[EXERCISE DIRECTIONS] Write the data out again, matching every line exactly.

Excerpts from a dataset
::::::
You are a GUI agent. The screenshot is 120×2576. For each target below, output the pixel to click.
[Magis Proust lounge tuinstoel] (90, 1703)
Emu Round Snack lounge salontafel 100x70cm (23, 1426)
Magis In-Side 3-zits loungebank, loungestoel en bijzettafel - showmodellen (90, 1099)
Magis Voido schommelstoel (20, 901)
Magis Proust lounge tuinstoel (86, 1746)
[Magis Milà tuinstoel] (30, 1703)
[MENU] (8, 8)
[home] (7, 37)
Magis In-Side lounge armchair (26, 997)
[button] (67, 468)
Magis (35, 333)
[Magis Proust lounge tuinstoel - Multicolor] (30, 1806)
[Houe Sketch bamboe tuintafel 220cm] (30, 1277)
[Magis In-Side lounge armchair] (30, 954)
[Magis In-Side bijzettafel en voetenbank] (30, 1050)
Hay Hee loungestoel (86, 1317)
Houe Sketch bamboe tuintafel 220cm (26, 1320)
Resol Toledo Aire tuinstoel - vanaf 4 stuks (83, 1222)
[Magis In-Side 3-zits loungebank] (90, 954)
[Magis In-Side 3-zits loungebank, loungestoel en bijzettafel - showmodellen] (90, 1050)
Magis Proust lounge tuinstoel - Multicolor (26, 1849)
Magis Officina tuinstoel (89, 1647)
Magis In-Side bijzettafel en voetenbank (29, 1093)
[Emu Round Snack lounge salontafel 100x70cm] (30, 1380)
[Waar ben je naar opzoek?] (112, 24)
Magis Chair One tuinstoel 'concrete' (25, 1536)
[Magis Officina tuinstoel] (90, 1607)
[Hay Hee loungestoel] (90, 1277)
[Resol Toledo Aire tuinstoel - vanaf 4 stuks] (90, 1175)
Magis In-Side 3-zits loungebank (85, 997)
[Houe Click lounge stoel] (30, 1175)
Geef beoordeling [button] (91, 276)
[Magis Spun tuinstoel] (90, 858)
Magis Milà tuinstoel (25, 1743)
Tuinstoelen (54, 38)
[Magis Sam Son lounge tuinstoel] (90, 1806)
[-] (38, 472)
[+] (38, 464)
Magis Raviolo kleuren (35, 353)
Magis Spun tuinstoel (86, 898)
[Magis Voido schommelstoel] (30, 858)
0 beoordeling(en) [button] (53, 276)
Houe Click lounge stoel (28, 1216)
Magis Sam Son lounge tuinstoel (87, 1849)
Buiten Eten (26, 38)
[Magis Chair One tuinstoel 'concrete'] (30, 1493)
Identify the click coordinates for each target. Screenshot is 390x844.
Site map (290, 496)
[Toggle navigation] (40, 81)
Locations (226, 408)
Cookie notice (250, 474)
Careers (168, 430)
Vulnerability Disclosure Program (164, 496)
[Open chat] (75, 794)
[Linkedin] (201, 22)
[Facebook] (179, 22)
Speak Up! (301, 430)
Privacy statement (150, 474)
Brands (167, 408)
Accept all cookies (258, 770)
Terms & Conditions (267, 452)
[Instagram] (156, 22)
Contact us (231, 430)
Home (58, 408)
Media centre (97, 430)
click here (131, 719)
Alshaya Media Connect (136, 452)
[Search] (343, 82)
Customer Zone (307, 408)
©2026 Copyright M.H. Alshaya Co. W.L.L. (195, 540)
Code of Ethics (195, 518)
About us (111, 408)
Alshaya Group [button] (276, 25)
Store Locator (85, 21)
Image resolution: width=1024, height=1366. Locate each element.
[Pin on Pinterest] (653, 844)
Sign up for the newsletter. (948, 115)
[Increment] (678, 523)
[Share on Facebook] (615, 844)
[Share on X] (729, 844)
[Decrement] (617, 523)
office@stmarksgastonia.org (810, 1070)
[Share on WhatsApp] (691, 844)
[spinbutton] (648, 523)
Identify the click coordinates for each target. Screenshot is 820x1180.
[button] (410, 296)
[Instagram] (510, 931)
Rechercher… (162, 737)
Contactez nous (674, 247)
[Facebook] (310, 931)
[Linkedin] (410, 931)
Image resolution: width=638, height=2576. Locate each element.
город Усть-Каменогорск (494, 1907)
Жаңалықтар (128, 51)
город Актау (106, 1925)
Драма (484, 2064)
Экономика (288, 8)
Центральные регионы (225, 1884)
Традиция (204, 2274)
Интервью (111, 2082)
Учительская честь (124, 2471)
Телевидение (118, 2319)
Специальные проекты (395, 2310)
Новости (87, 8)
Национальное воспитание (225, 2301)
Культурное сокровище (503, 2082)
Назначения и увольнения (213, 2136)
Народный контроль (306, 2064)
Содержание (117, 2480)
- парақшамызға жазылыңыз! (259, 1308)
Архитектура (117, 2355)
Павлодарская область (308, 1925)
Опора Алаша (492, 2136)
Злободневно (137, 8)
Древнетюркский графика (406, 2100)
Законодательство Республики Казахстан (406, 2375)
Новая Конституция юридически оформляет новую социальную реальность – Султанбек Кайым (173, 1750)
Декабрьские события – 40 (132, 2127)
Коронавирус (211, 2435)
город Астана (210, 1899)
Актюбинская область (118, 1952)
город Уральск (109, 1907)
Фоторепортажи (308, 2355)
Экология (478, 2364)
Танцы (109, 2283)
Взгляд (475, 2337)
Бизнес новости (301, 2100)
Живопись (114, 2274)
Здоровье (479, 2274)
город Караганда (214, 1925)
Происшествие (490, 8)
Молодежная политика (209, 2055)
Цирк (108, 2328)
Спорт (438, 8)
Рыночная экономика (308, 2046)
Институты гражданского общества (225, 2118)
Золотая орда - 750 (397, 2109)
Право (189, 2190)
::::::
[ANSWER SECTION]
You are a GUI agent. The screenshot is 120×2576. For each target below, output the pixel to click.
[Magis Proust lounge tuinstoel] (90, 1703)
Emu Round Snack lounge salontafel 100x70cm (23, 1426)
Magis In-Side 3-zits loungebank, loungestoel en bijzettafel - showmodellen (90, 1099)
Magis Voido schommelstoel (20, 901)
Magis Proust lounge tuinstoel (86, 1746)
[Magis Milà tuinstoel] (30, 1703)
[MENU] (8, 8)
[home] (7, 37)
Magis In-Side lounge armchair (26, 997)
[button] (67, 468)
Magis (35, 333)
[Magis Proust lounge tuinstoel - Multicolor] (30, 1806)
[Houe Sketch bamboe tuintafel 220cm] (30, 1277)
[Magis In-Side lounge armchair] (30, 954)
[Magis In-Side bijzettafel en voetenbank] (30, 1050)
Hay Hee loungestoel (86, 1317)
Houe Sketch bamboe tuintafel 220cm (26, 1320)
Resol Toledo Aire tuinstoel - vanaf 4 stuks (83, 1222)
[Magis In-Side 3-zits loungebank] (90, 954)
[Magis In-Side 3-zits loungebank, loungestoel en bijzettafel - showmodellen] (90, 1050)
Magis Proust lounge tuinstoel - Multicolor (26, 1849)
Magis Officina tuinstoel (89, 1647)
Magis In-Side bijzettafel en voetenbank (29, 1093)
[Emu Round Snack lounge salontafel 100x70cm] (30, 1380)
[Waar ben je naar opzoek?] (112, 24)
Magis Chair One tuinstoel 'concrete' (25, 1536)
[Magis Officina tuinstoel] (90, 1607)
[Hay Hee loungestoel] (90, 1277)
[Resol Toledo Aire tuinstoel - vanaf 4 stuks] (90, 1175)
Magis In-Side 3-zits loungebank (85, 997)
[Houe Click lounge stoel] (30, 1175)
Geef beoordeling [button] (91, 276)
[Magis Spun tuinstoel] (90, 858)
Magis Milà tuinstoel (25, 1743)
Tuinstoelen (54, 38)
[Magis Sam Son lounge tuinstoel] (90, 1806)
[-] (38, 472)
[+] (38, 464)
Magis Raviolo kleuren (35, 353)
Magis Spun tuinstoel (86, 898)
[Magis Voido schommelstoel] (30, 858)
0 beoordeling(en) [button] (53, 276)
Houe Click lounge stoel (28, 1216)
Magis Sam Son lounge tuinstoel (87, 1849)
Buiten Eten (26, 38)
[Magis Chair One tuinstoel 'concrete'] (30, 1493)
Identify the click coordinates for each target. Screenshot is 390x844.
Site map (290, 496)
[Toggle navigation] (40, 81)
Locations (226, 408)
Cookie notice (250, 474)
Careers (168, 430)
Vulnerability Disclosure Program (164, 496)
[Open chat] (75, 794)
[Linkedin] (201, 22)
[Facebook] (179, 22)
Speak Up! (301, 430)
Privacy statement (150, 474)
Brands (167, 408)
Accept all cookies (258, 770)
Terms & Conditions (267, 452)
[Instagram] (156, 22)
Contact us (231, 430)
Home (58, 408)
Media centre (97, 430)
click here (131, 719)
Alshaya Media Connect (136, 452)
[Search] (343, 82)
Customer Zone (307, 408)
©2026 Copyright M.H. Alshaya Co. W.L.L. (195, 540)
Code of Ethics (195, 518)
About us (111, 408)
Alshaya Group [button] (276, 25)
Store Locator (85, 21)
Image resolution: width=1024, height=1366. Locate each element.
[Pin on Pinterest] (653, 844)
Sign up for the newsletter. (948, 115)
[Increment] (678, 523)
[Share on Facebook] (615, 844)
[Share on X] (729, 844)
[Decrement] (617, 523)
office@stmarksgastonia.org (810, 1070)
[Share on WhatsApp] (691, 844)
[spinbutton] (648, 523)
Identify the click coordinates for each target. Screenshot is 820x1180.
[button] (410, 296)
[Instagram] (510, 931)
Rechercher… (162, 737)
Contactez nous (674, 247)
[Facebook] (310, 931)
[Linkedin] (410, 931)
Image resolution: width=638, height=2576. Locate each element.
город Усть-Каменогорск (494, 1907)
Жаңалықтар (128, 51)
город Актау (106, 1925)
Драма (484, 2064)
Экономика (288, 8)
Центральные регионы (225, 1884)
Традиция (204, 2274)
Интервью (111, 2082)
Учительская честь (124, 2471)
Телевидение (118, 2319)
Специальные проекты (395, 2310)
Новости (87, 8)
Национальное воспитание (225, 2301)
Культурное сокровище (503, 2082)
Назначения и увольнения (213, 2136)
Народный контроль (306, 2064)
Содержание (117, 2480)
- парақшамызға жазылыңыз! (259, 1308)
Архитектура (117, 2355)
Павлодарская область (308, 1925)
Опора Алаша (492, 2136)
Злободневно (137, 8)
Древнетюркский графика (406, 2100)
Законодательство Республики Казахстан (406, 2375)
Новая Конституция юридически оформляет новую социальную реальность – Султанбек Кайым (173, 1750)
Декабрьские события – 40 (132, 2127)
Коронавирус (211, 2435)
город Астана (210, 1899)
Актюбинская область (118, 1952)
город Уральск (109, 1907)
Фоторепортажи (308, 2355)
Экология (478, 2364)
Танцы (109, 2283)
Взгляд (475, 2337)
Бизнес новости (301, 2100)
Живопись (114, 2274)
Здоровье (479, 2274)
город Караганда (214, 1925)
Происшествие (490, 8)
Молодежная политика (209, 2055)
Цирк (108, 2328)
Спорт (438, 8)
Рыночная экономика (308, 2046)
Институты гражданского общества (225, 2118)
Золотая орда - 750 (397, 2109)
Право (189, 2190)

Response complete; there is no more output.